━━ Input records

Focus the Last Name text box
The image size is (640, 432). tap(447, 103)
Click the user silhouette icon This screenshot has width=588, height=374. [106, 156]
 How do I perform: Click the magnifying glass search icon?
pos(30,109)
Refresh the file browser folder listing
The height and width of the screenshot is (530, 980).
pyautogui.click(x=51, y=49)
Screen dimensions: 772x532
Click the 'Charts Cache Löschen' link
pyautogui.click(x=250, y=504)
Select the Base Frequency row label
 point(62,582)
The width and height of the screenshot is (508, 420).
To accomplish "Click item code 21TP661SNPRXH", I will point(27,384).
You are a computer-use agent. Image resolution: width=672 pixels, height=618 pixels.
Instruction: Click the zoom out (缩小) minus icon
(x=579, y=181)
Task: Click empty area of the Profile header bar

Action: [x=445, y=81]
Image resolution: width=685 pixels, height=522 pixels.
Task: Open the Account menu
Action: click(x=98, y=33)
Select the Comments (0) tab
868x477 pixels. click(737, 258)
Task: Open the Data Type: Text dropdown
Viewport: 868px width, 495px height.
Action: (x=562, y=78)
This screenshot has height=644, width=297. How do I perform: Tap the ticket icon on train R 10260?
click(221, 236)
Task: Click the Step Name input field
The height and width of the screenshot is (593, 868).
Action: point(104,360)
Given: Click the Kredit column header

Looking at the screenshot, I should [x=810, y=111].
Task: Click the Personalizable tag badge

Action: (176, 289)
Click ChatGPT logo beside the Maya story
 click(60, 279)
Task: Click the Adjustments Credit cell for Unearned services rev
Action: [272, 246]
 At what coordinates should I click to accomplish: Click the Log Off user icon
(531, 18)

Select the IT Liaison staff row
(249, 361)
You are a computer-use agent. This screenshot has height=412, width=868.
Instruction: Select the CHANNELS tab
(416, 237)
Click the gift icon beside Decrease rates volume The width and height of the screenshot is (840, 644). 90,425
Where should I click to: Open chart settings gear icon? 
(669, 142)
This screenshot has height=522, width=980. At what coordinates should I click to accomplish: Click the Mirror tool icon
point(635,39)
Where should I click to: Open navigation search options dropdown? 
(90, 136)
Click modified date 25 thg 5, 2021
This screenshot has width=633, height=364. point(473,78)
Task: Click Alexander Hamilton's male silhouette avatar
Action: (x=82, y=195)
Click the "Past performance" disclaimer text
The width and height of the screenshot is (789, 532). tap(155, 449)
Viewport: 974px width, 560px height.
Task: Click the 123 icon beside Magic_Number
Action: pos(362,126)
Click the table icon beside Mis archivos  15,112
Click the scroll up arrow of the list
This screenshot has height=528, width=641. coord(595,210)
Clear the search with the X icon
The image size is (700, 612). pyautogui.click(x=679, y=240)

━━━━

Aim of the exercise: Repeat each entry exactly, so that nothing in the listing is lost.

Response below:
Focus the Last Name text box
The image size is (640, 432). tap(447, 103)
Click the user silhouette icon This screenshot has width=588, height=374. [106, 156]
 How do I perform: Click the magnifying glass search icon?
pos(30,109)
Refresh the file browser folder listing
The height and width of the screenshot is (530, 980).
pyautogui.click(x=51, y=49)
Screen dimensions: 772x532
Click the 'Charts Cache Löschen' link
pyautogui.click(x=250, y=504)
Select the Base Frequency row label
 point(62,582)
The width and height of the screenshot is (508, 420).
To accomplish "Click item code 21TP661SNPRXH", I will point(27,384).
You are a computer-use agent. Image resolution: width=672 pixels, height=618 pixels.
Instruction: Click the zoom out (缩小) minus icon
(x=579, y=181)
Task: Click empty area of the Profile header bar

Action: [x=445, y=81]
Image resolution: width=685 pixels, height=522 pixels.
Task: Open the Account menu
Action: click(x=98, y=33)
Select the Comments (0) tab
868x477 pixels. click(737, 258)
Task: Open the Data Type: Text dropdown
Viewport: 868px width, 495px height.
Action: (x=562, y=78)
This screenshot has height=644, width=297. How do I perform: Tap the ticket icon on train R 10260?
click(221, 236)
Task: Click the Step Name input field
The height and width of the screenshot is (593, 868).
Action: point(104,360)
Given: Click the Kredit column header

Looking at the screenshot, I should [x=810, y=111].
Task: Click the Personalizable tag badge

Action: (176, 289)
Click ChatGPT logo beside the Maya story
 click(60, 279)
Task: Click the Adjustments Credit cell for Unearned services rev
Action: [272, 246]
 At what coordinates should I click to accomplish: Click the Log Off user icon
(531, 18)

Select the IT Liaison staff row
(249, 361)
You are a computer-use agent. This screenshot has height=412, width=868.
Instruction: Select the CHANNELS tab
(416, 237)
Click the gift icon beside Decrease rates volume The width and height of the screenshot is (840, 644). 90,425
Where should I click to: Open chart settings gear icon? 
(669, 142)
This screenshot has height=522, width=980. At what coordinates should I click to accomplish: Click the Mirror tool icon
point(635,39)
Where should I click to: Open navigation search options dropdown? 
(90, 136)
Click modified date 25 thg 5, 2021
This screenshot has width=633, height=364. point(473,78)
Task: Click Alexander Hamilton's male silhouette avatar
Action: (x=82, y=195)
Click the "Past performance" disclaimer text
The width and height of the screenshot is (789, 532). tap(155, 449)
Viewport: 974px width, 560px height.
Task: Click the 123 icon beside Magic_Number
Action: pos(362,126)
Click the table icon beside Mis archivos  15,112
Click the scroll up arrow of the list
This screenshot has height=528, width=641. coord(595,210)
Clear the search with the X icon
The image size is (700, 612). pyautogui.click(x=679, y=240)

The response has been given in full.